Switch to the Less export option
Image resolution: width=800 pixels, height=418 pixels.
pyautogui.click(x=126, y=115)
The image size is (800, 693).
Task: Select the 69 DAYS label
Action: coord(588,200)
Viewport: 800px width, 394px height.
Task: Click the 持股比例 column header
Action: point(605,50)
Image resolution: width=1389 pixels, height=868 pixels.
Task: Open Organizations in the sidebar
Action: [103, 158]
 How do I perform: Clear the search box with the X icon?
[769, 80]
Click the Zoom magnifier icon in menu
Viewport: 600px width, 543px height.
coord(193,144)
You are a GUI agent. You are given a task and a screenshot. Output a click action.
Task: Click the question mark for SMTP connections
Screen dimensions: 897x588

• Tarefa:
Troque "question mark" por "help icon" em todos os registros acima e escreva-os de novo sem mudar mais nada.

• Resultado correto:
Switch to the Less export option
Image resolution: width=800 pixels, height=418 pixels.
pyautogui.click(x=126, y=115)
The image size is (800, 693).
Task: Select the 69 DAYS label
Action: coord(588,200)
Viewport: 800px width, 394px height.
Task: Click the 持股比例 column header
Action: point(605,50)
Image resolution: width=1389 pixels, height=868 pixels.
Task: Open Organizations in the sidebar
Action: [103, 158]
 How do I perform: Clear the search box with the X icon?
[769, 80]
Click the Zoom magnifier icon in menu
Viewport: 600px width, 543px height.
coord(193,144)
You are a GUI agent. You are given a task and a screenshot. Output a click action.
Task: Click the help icon for SMTP connections
Screen dimensions: 897x588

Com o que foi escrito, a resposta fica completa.